SINGAPORE - All four major telcos in Singapore came under attack by a state-sponsored cyber espionage group UNC3886,

whose activities to disrupt critical services in Singapore were first made public in July 2025

Revealing for the first time on Feb 9 that Singtel, StarHub, M1 and Simba Telecom were the targets, Minister for Digital Development and Information Josephine Teo said: “Our investigations show that the attacks by UNC3886 were a deliberate, targeted and well-planned campaign against our telecommunications companies.”

Mrs Teo was speaking at an event honouring the efforts of cyber defenders against UNC3886 at the Cybersecurity Agency of Singapore (CSA)’s office in Punggol Digital District. 

Investigations showed that the attackers were able to extract a small amount of technical data. While they had accessed a few critical systems, they did not get far enough to disrupt services, she said.

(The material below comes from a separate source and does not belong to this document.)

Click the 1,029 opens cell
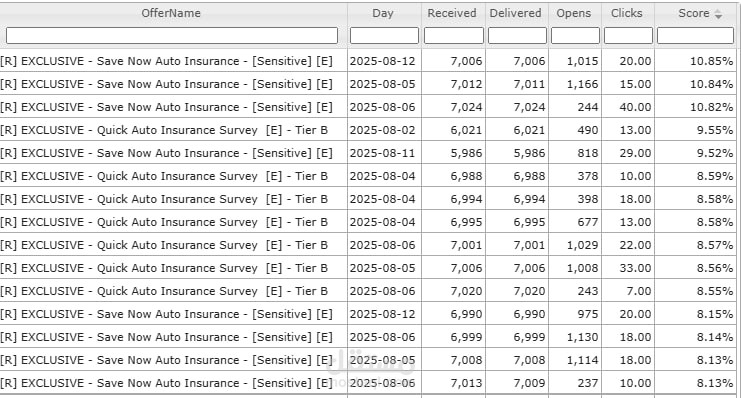The image size is (741, 398). click(575, 245)
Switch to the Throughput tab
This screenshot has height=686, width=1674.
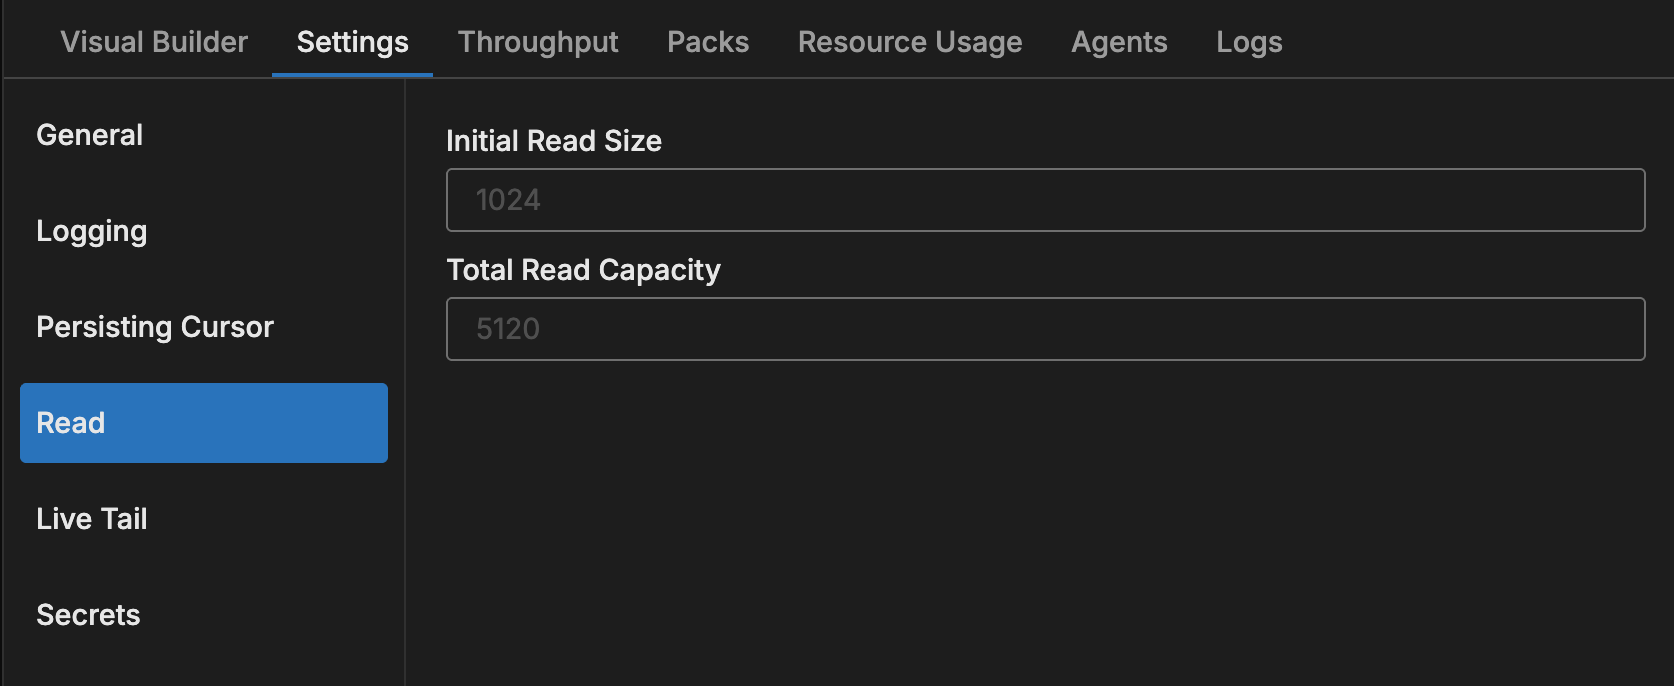click(x=538, y=42)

The Infocomm Media Development Authority (IMDA) and CSA said that the most sensitive and critical systems such as 5G networks were locked away separately, and were not compromised. 

Even though no sensitive data was seen or exfiltrated, Mrs Teo said that the attacks cannot be taken lightly.

”First, they were more capable of accessing sensitive information for espionage. Second, they could deploy more tools to disrupt telecoms and internet services. Everything that requires a phone or internet connection would then be affected,” she said.

“The knock-on effects of their campaign could also have included other essential services like banking and finance, transport and medical services,” added Mrs Teo, who is also Minister-in-charge of Cybersecurity and Smart Nation in Singapore.